Similarly, adenosine can unmask dormant conduction after successful ablation and identify APs, which are at increased risk of recurrence.⁶ The mechanism of adenosine‐induced AP conduction is hypothesized to be AP excitability recovery due to membrane hyperpolarization. The presence of dormant AP conduction is a significant predictor of recurrence requiring repeat ablation.⁶ Additional ablation to eliminate dormant AP conduction can lead to decreased recurrence rates. Adenosine can unmask incomplete ablation and can help in diagnosing the development of decremental conduction properties in typical APs during catheter ablation. Hluchy Jet al⁵⁷ reported two patients with manifest pre‐excitation due to typical APs, who developed markedly slow adenosine sensitive decremental properties after radiofrequency ablation due to injury‐induced marked anisotropy. This was eliminated by repeat ablation.

It is essential to ensure effective and durable pulmonary vein isolation, as recurrences rate is high, particularly in persistent AF which are often related to the recovery of pulmonary vein to left atrial conduction.⁷ Adenosine has been used to identify the presence of dormant conduction (DC) after pulmonary vein isolation. Activation of IK _AchAdo leads to membrane hyperpolarization and restoration of the excitability threshold. If cells are partially damaged after ablation, adenosine will help in the recovery. Two prospective randomized control studies, the ADVICE trial (Adenosine Following Pulmonary Vein Isolation to Target Dormant Conduction Elimination) and the UNDER‐ATP trial (Unmasking Dormant Electrical Reconduction by Adenosine Triphosphate) have assessed the role of adenosine after AF ablation.^58,59 In the ADVICE trial, dormant conduction was associated with increased risk of atrial tachyarrhythmia recurrence. Furthermore, elimination of dormant conduction by additional ablation reduced recurrent atrial tachyarrhythmias by >50%. There was a waiting period of 20 minutes after pulmonary vein isolation.
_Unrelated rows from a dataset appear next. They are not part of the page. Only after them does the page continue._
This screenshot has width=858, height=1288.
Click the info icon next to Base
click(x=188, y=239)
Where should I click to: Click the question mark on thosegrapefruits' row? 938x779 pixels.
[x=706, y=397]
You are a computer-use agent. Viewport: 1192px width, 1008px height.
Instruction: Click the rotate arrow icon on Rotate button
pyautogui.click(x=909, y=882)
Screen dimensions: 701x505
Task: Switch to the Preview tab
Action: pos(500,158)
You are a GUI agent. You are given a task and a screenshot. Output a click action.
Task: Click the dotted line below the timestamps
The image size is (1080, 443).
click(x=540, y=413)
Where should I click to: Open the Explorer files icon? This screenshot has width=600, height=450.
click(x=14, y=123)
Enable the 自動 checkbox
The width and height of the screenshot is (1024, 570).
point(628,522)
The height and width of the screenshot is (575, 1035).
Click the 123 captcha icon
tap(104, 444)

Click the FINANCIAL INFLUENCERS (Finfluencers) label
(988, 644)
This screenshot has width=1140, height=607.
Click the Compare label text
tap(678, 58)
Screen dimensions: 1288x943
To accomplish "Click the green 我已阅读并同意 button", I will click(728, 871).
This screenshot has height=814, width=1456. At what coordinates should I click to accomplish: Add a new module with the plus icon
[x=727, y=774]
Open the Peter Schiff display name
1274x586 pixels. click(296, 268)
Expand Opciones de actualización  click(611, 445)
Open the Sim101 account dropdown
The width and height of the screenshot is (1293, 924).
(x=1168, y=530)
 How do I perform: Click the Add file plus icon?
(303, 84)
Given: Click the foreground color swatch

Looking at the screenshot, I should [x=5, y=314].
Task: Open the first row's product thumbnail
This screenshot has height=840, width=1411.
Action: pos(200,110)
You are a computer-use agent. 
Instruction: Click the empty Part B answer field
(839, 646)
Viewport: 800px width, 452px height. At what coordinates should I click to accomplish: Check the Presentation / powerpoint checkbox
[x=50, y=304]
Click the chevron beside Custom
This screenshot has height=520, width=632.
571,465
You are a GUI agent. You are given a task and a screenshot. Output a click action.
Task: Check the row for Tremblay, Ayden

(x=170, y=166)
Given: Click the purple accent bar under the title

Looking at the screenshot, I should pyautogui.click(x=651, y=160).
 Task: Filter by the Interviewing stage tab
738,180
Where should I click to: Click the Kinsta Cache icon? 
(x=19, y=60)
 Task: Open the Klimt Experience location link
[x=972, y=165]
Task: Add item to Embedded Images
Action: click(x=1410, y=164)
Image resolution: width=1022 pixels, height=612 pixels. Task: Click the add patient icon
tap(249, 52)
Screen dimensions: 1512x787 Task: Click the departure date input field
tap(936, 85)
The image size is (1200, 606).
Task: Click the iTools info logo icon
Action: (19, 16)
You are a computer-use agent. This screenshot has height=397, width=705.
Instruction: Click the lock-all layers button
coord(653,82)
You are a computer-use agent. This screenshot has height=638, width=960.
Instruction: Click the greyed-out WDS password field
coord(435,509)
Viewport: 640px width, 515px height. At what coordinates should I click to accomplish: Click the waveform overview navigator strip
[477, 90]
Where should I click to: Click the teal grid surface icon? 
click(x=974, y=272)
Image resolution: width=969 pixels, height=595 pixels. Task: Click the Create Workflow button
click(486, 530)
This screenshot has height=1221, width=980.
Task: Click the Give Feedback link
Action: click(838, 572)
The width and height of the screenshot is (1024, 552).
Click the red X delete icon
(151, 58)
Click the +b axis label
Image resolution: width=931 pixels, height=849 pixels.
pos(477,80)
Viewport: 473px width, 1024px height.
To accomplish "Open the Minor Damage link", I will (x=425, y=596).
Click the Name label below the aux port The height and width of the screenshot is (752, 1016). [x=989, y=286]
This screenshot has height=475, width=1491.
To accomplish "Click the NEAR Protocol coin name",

In patients with spontaneous vein reconnection, adenosine was administered after eliminating reconnection. Similarly, the UNDER‐ATP trial assessed the role of adenosine; however, it did not show any benefit in the primary endpoint of recurrent atrial tachyarrhythmia at 1 year of follow‐up. There were differences in the methodology of both trials, which was responsible for different results. First, the ADVICE trial had a fixed waiting time of 20 minutes after the completion of PVI and the dose of adenosine was variable and depend on the ability to produce AV block or sinus pause; in the UNDER‐ATP trial, the dose of adenosine was the same for every patient, regardless of the effect produced and the waiting time was variable (median was 43 minutes). Second, in the UNDER‐ATP trial, one‐third of the patients had persistent or long‐standing AF, while the ADVICE trial had patients of paroxysmal AF only. Therefore, it appears that dose titrated adenosine to achieve AV block or 3‐second pause after 20 minutes of PVI can improve outcomes of AF ablation. Nonetheless, the use of adenosine increases the procedure duration and costs. The administration of adenosine 20 minutes following PV isolation is a Class IIb recommendation in the 2017 AF ablation Guidelines. ⁶⁰

Even after achieving a successful complete bidirectional isthmus block, the recurrence rate of flutter was reported to be high (9.3%) in a recent meta‐ analysis.⁶¹ Adenosine provoked the resumption of conduction across the cavotricuspid isthmus in 9% of the patients and identified patients at increased risk of recurrence.⁶² The mechanism of the activation of conduction is the same as discussed above in atrial fibrillation. It was observed that a negative adenosine challenge immediately after successful isthmus ablation with bidirectional block, or after the abolition of dormant conduction with further ablation, strongly predicted the absence of subsequent spontaneous reconnection within 30 minutes; therefore, this avoids waiting for 30 minutes postablation to look for recovery of conduction.⁶³

The data underlying this article are available in the article and in its online supplementary material.